◆ **What you have to do**
Carry on the comment thread about cooling solar panels with water, picking up right after its final comment.

◆ **Selected excerpt**
•••

This video gives me the idea of using patio misters to cool my 6 100w panels. Misting systems are very cheap and use little water, interesting. Thanks for the idea!

Water drops may also locally concentrate sunlight to a very small area, etching the silicon of the panel.

This has been on the table for decades.... Powerlabs, Engineering with Rosie, ..... have done this. The major point is cost efficiency. No use cooling the panels if the cooling costs more than the additional power from the grid would. I have seen water and air cooled panels (backside cooled) that use the extracted heat for heating purposes, but all those systems don't work well if you can't dump the heat somewhere. Running water over the front might even redude the light input into the cell.

We can place finned heatsinks behind the panels and wet these heatsinks regularly with micro sprays. In this way, semi-passive cooling can be achieved by evaporation on the increased surface of the heatsinks with fins. If we ignore the heatsink cost, I think this will be the most viable solution that provides the highest efficiency... I love your videos, keep it up. Thanks.

Awesome test, with a large enough system it's worth running a chiller and recirculation of water. I got up to 16% gain. Love these tests 👍

59 degrees F is about 15 C. You forgot to subtract 32 before 5/9! Love the everyday home stuff!

omg thank you for showing both Celsius and Fahrenheit scales. much appreciated effort

If the mini power meters are not calibrated, you may need to swap their positions to convince both read the same manner.

"My current power bill" . . . I see what you did there ;-)

You could collect rain water, filter with a sand/charcoal. And use a small solar water pump to cycle the water… might do this for my solar shed 😁

I was in between Phoenix and Tucson this summer driving past a huge solar farm. I can't imagine how much their losses are in that 115 deg sun. I also couldn't imagine trying to cool them either.

POSSIBLE FOLLOW UP TEST:
Consider a follow up test, to determine the quantity of power required, to run a pump to pump the water from a bucket, then use a rain gutter at bottom to direct the water back into the source bucket.
Then subtract the power required from the power gained to get a net gain or loss from water cooling.
thx

Very interesting test. It doesn’t seem though like it would be worth it long-term. The cost of running the water just doesn’t seem like it would outweigh the benefit of 5%. Now if you had a closed loop system where you had a way to naturally cool down the water (without some kind of conditioner running), and all you had to do was run a small pump, it might be worth it.
Again, very cool test. Thanks for sharing it!

•••

◆ **Provided material**
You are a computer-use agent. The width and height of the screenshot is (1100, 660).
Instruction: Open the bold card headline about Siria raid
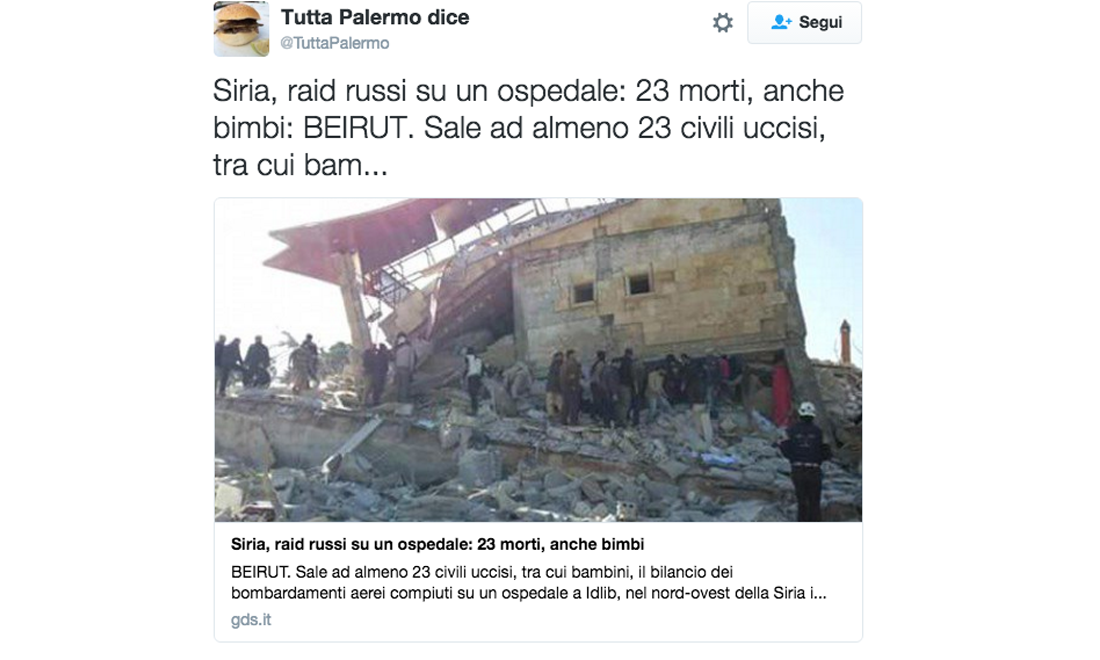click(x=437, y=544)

•••

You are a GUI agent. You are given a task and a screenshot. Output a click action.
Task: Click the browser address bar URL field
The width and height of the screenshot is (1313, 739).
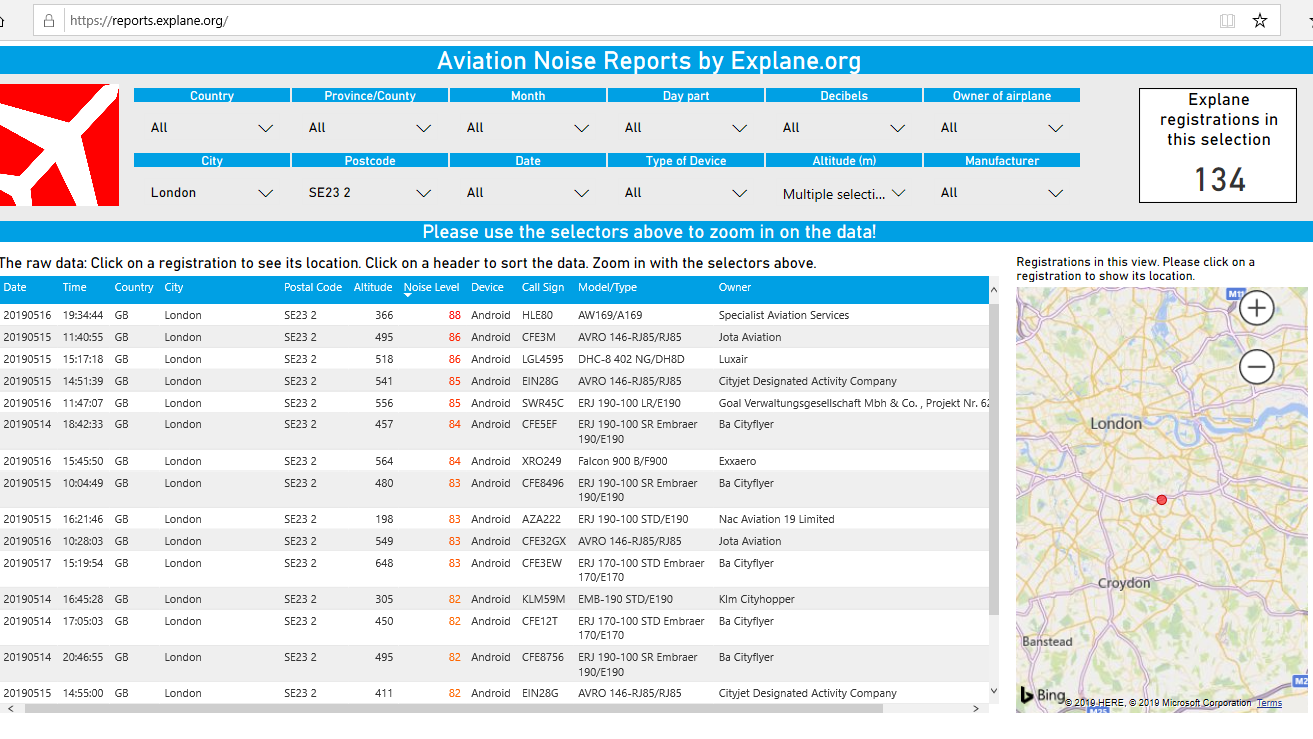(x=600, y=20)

•••

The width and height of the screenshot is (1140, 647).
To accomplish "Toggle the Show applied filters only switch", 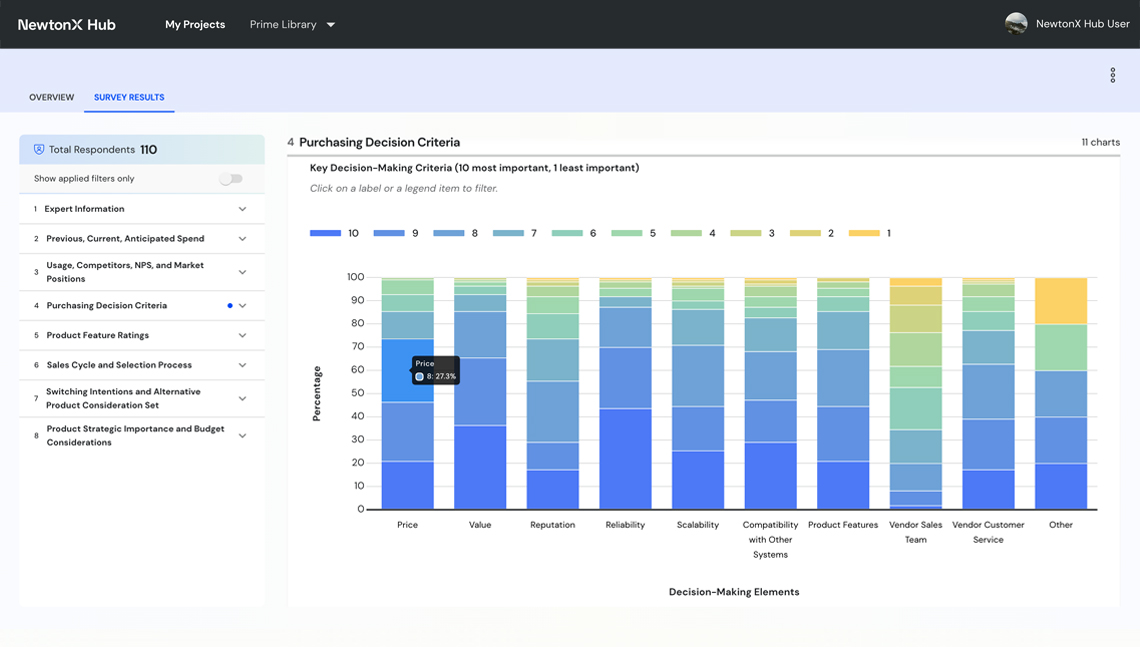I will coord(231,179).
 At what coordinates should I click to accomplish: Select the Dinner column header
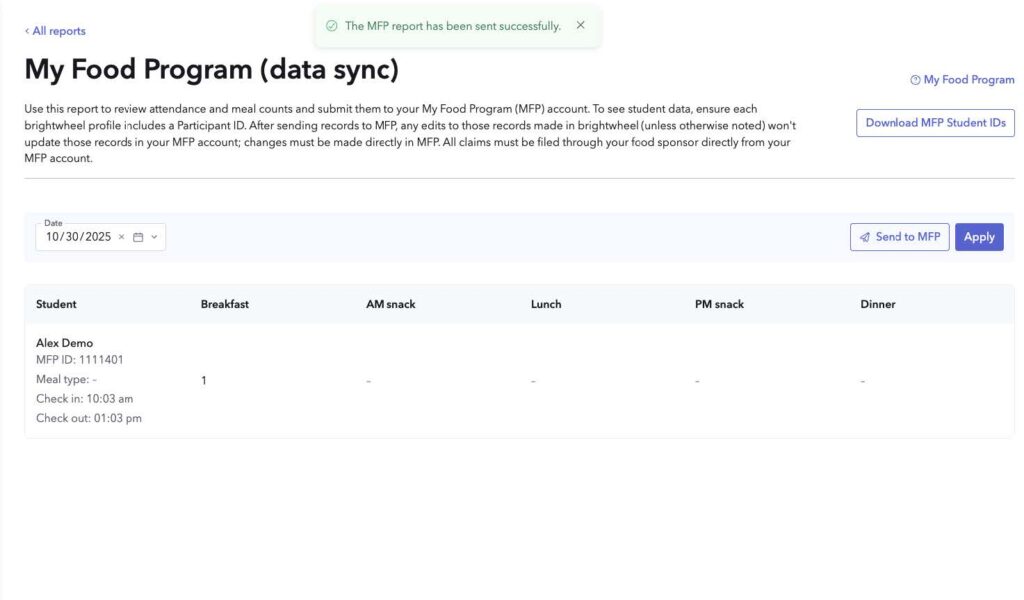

•••

◆ **Reply**
"Combined heat and power" is so often an explicit benefit (steam from power plants at large scale, cars at small scale) that I'm surprised there aren't more systems doing it! I know water and electricity don't "mix" and it would be more complexity, but I would have thought all the puzzle pieces are already here given existing products like water-cooled CPU coolers. Must be missing something still.... 🤔

It looked like the PVC was casting a thin shadow across the top of the panel. that will cause a big drop in efficiency. Ideally you would only need to use as much water as necessary to evaporate on the panel and not run off.

This is also why early in the morning you can have your charge controllers trip on over voltage if you string is close to the max on your charge controller.

I live in Alaska and have a place with a small solar system. The panels are mounted so in the winter the snow reflects some of the sun on them. I have seen them put out 30% more than advertised when it is close to zero F and the sun it bright on a late March day.

Ok, I have been thinking about this for a while so I cannot wait to watch this

I have an old panel that is made with a bunch of ~12cm silicon wafers affixed to a white surface. The white area is obviously not completely wasted space if it serves to cool the wafers. Keeping the wafers round also reduces silicon waste too.

Try a much slower drip rate.
BTW it's really common in FL to have hybrid panels that channel pool water through the inside of a solar panel to both cool the panel and heat the pool.

So if your a farmer irrigating your crop, you could set up your irrigator with solar panels to follow the Sun and drip water on crops as it moves across the field. Always been a fan of gardens and solar panels occupying the same land. Check out gardening with solar panels.

Thank you for the testing..really appreciate it.. I think refraction help to improve the efficiency. This is how ETFE panel works.

Thanks for the review of the concept. IMO, I guess another upside would be removing the dust build-up. Being from the SW-US, the other issues are: 1) Wasting water (I guess if you want to get complex, you could recirc it, but the more complex, the more things to break/maintain), 2) hard-water crusting/build-up on the panels (can be hard to remove), 3) what is pumping the water and what is its energy draw of that pump compared to the increase in power production (assuming you're not just tapping city water)? 4) if you have multiple rows of panels/large system, the plumbing to ensure all panels are cooled is a bit difficult. Finally, what about a simple air circ fan? Is that enough to actually cool the panel/... Probably not.

Nice video and info but I think you will find 59F is closer to 15C not 33C. I can see with a roof with water capture that the loss of water could be minimised outside of evaporation and that with enough hot days, solar on hand or a separate solar pump perhaps this still makes sense. Simplified with a sprinkler or misting system perhaps both cost and installation time could also be reduced.

I really appreciated that you started with a control verification.

Great video! You can also filter the water and pump it back through a heat exchanger. While not ideal, and it is more complex, there are ways to do this without using the water once and throwing it out.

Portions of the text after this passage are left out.